● WHAT THIS TASK INVOLVES
Would you retype the line that contains "This screenshot has width=1553, height=988." and all lines following it to the end of the entries below, exactly and without pictures?

━━━━━ RECORD SET ━━━━━

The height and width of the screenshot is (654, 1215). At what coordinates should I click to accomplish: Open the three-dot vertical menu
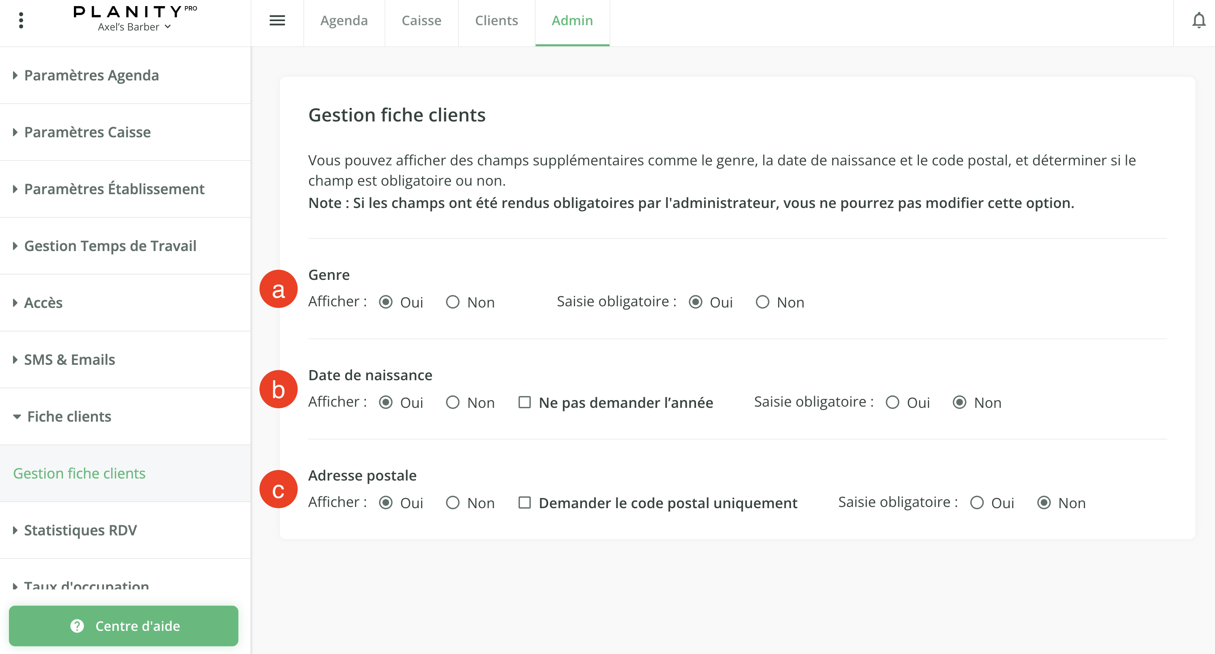click(x=21, y=20)
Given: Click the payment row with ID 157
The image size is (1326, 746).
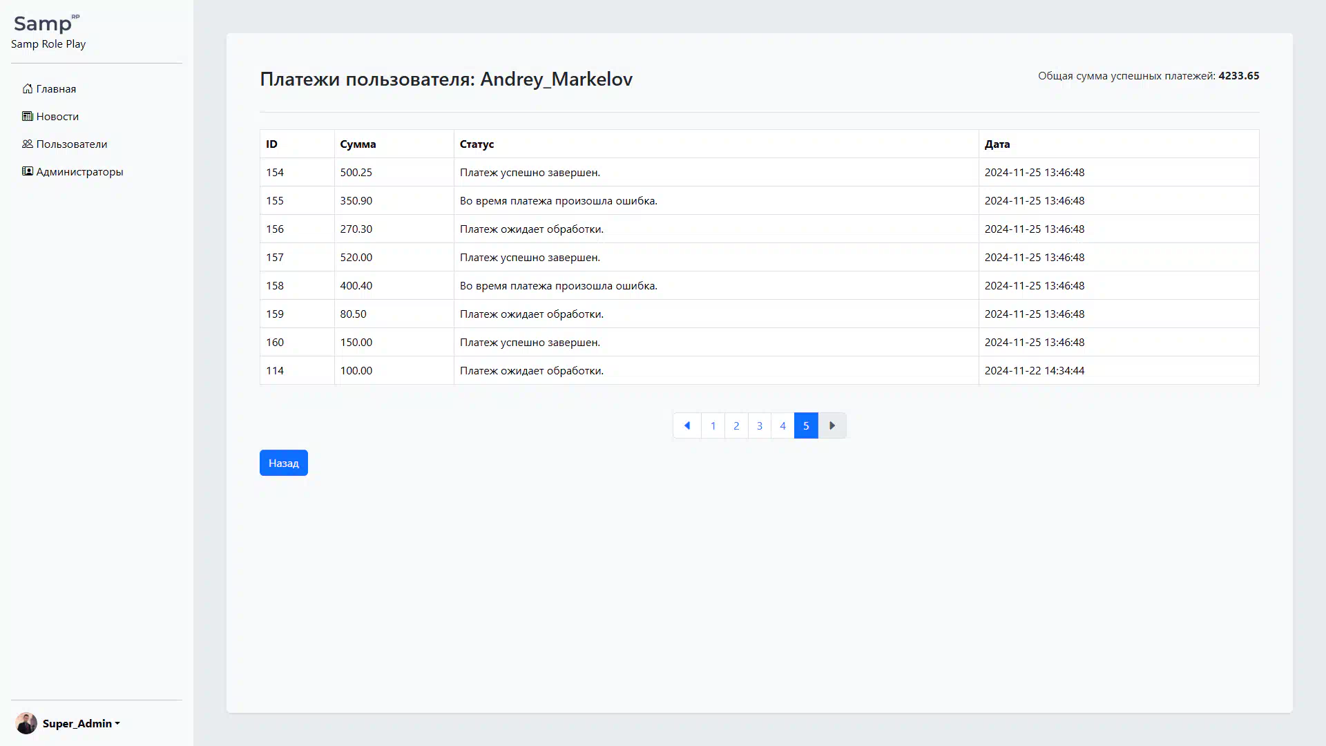Looking at the screenshot, I should point(758,257).
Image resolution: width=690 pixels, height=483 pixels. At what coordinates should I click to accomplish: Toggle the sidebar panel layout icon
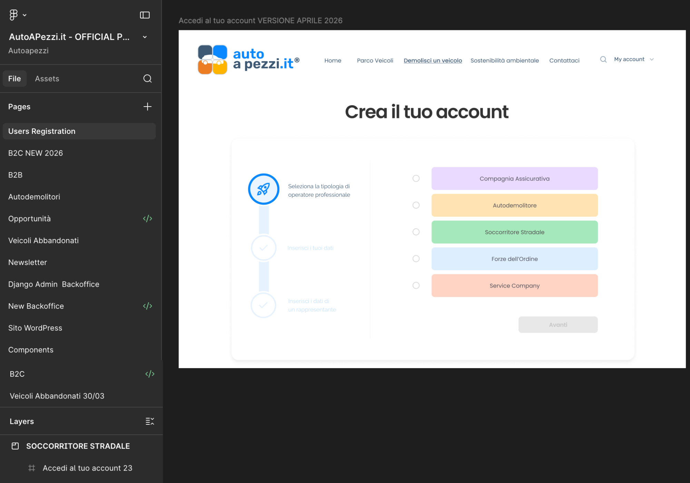click(x=145, y=15)
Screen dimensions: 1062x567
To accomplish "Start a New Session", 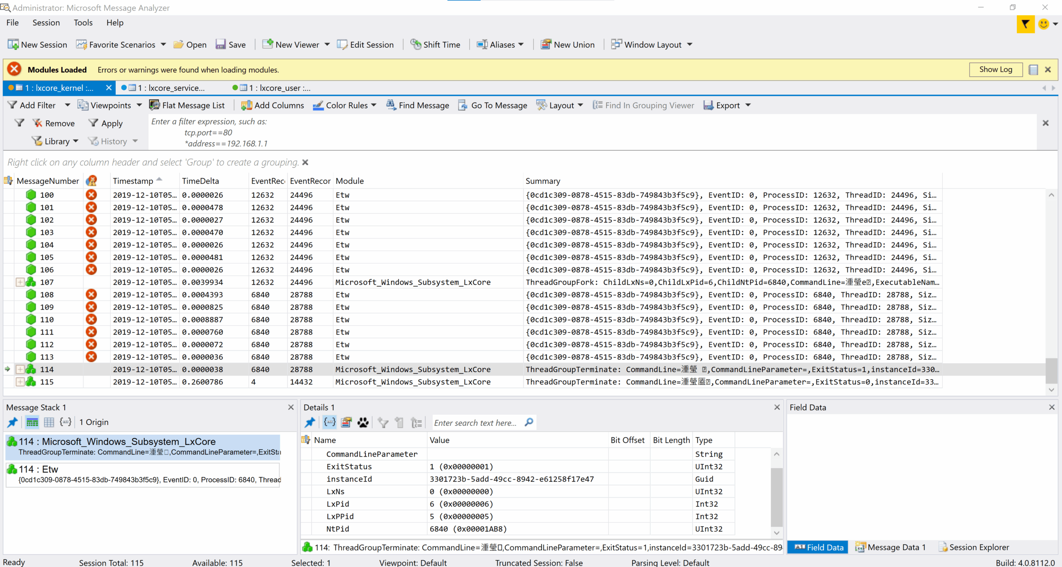I will point(37,44).
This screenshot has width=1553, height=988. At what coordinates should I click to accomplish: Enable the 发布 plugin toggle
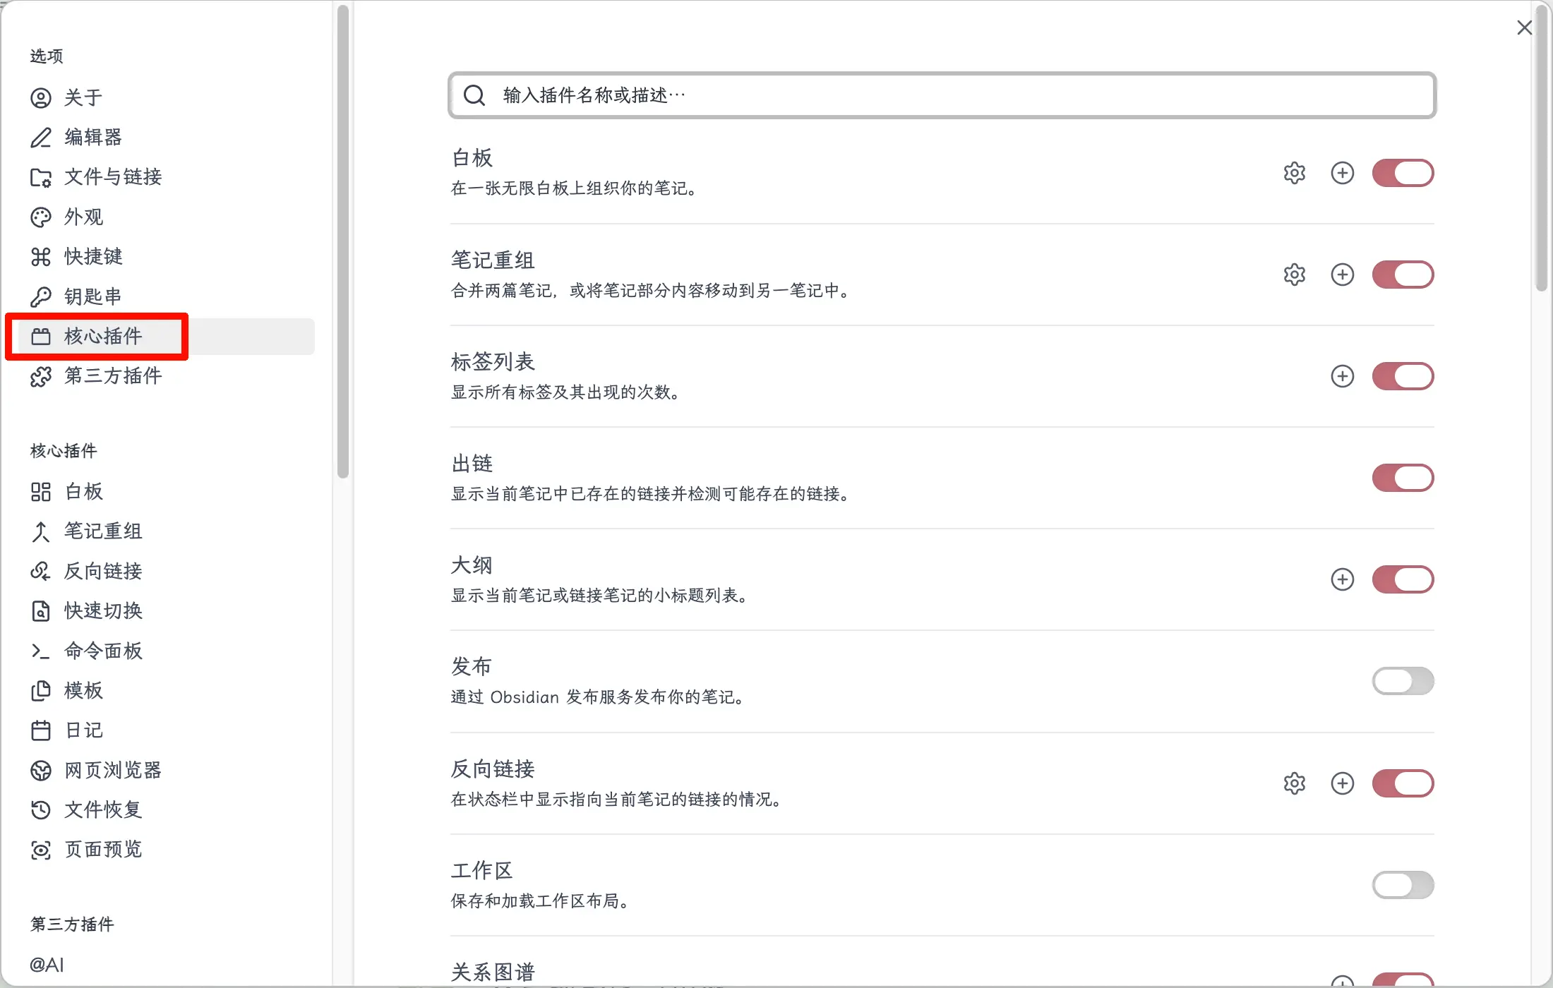(1403, 681)
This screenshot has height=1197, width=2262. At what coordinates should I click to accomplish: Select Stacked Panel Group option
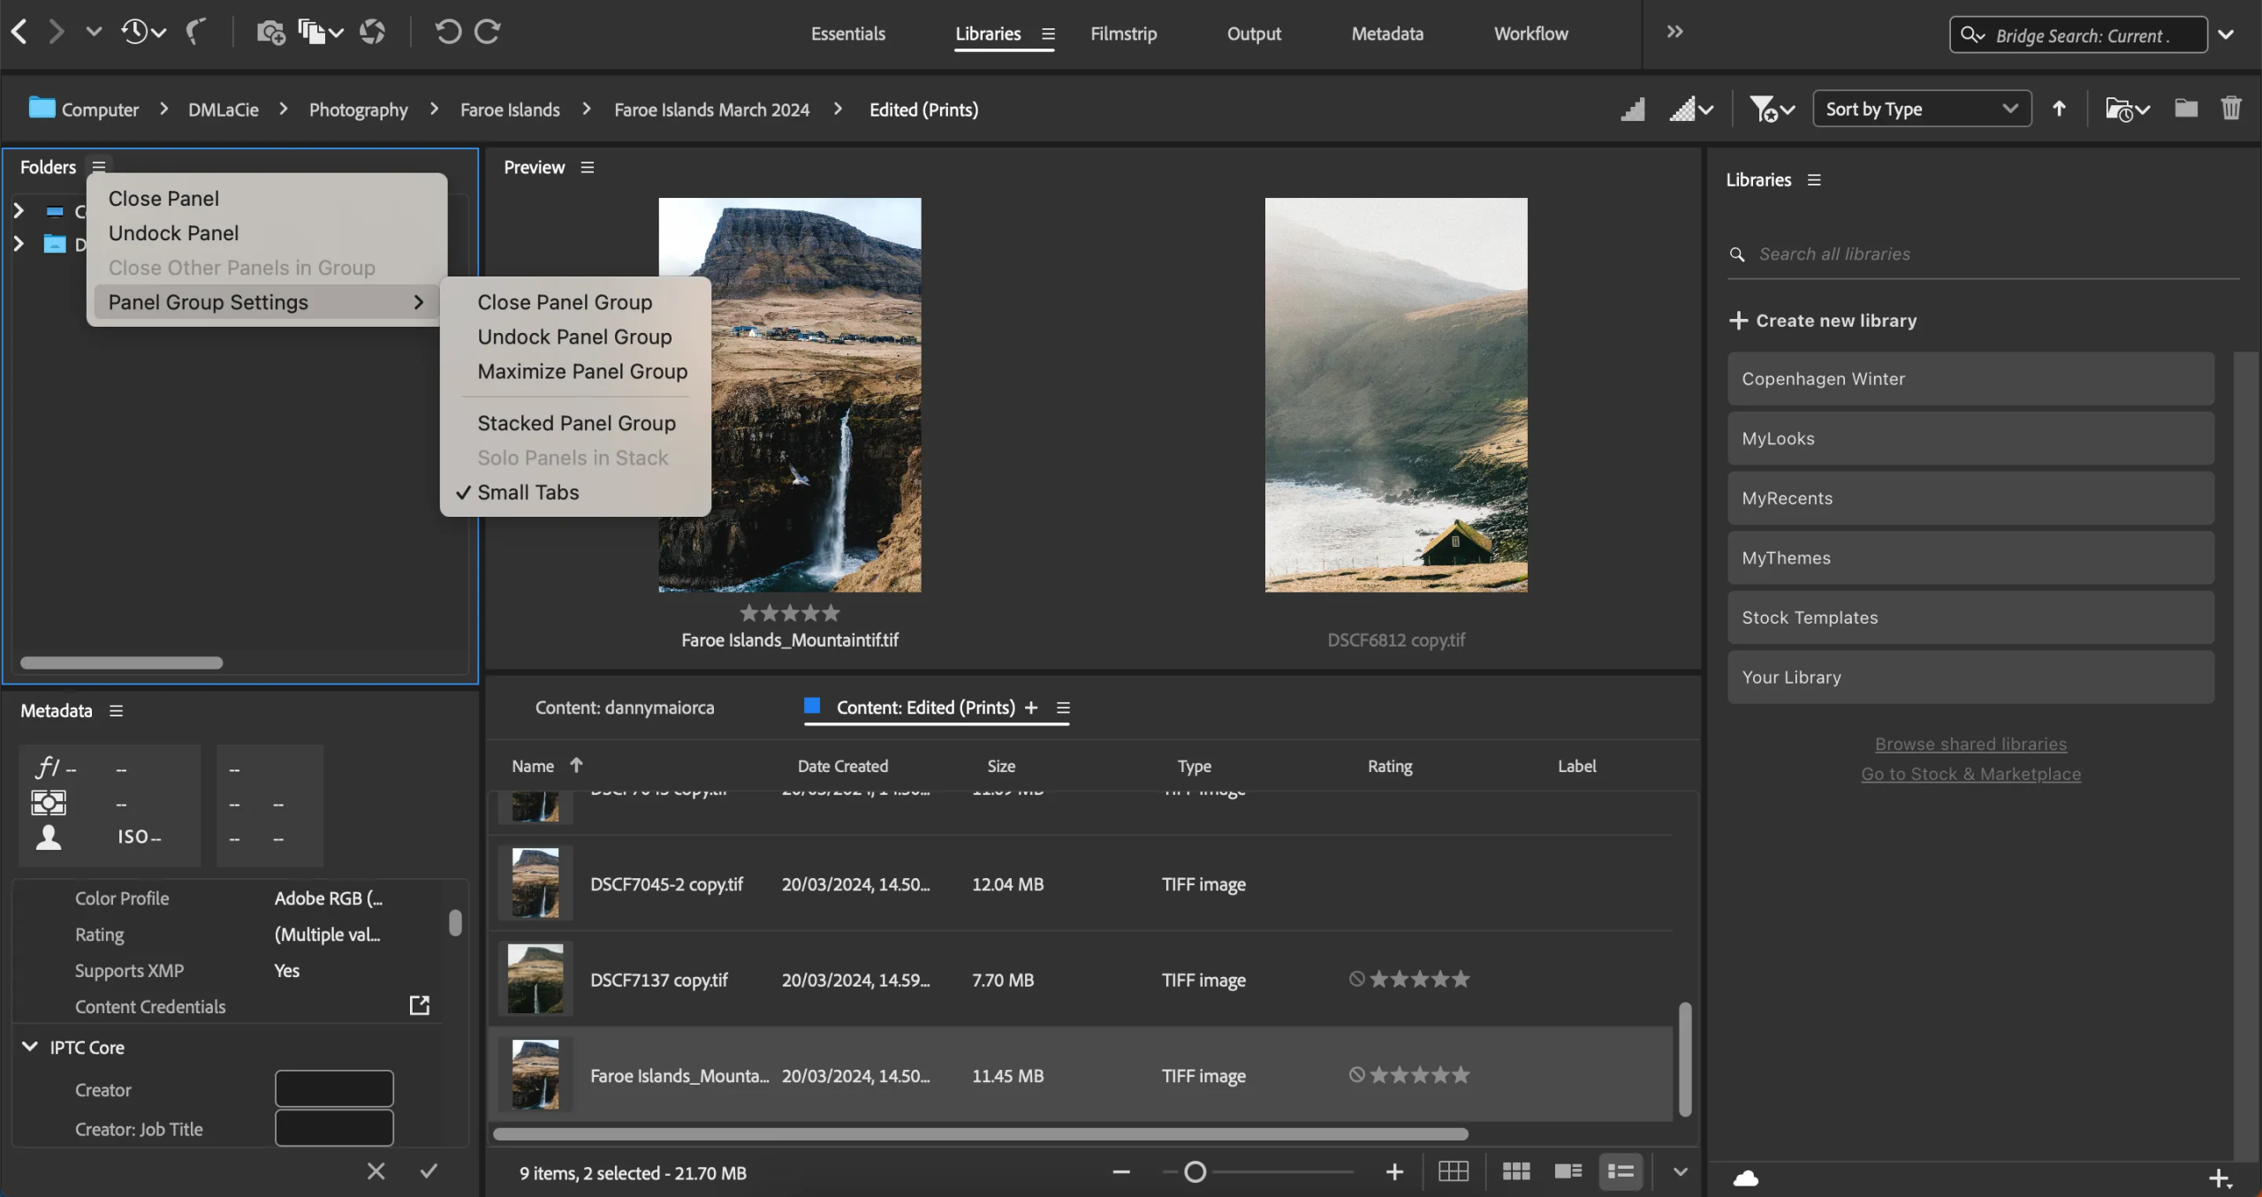pyautogui.click(x=575, y=422)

━━━━━

● ANSWER
This screenshot has width=1553, height=988. At what coordinates should I click to accomplish: Enable the 发布 plugin toggle
(1403, 681)
This screenshot has height=1197, width=2262. At what coordinates should I click to accomplish: Select Stacked Panel Group option
pyautogui.click(x=575, y=422)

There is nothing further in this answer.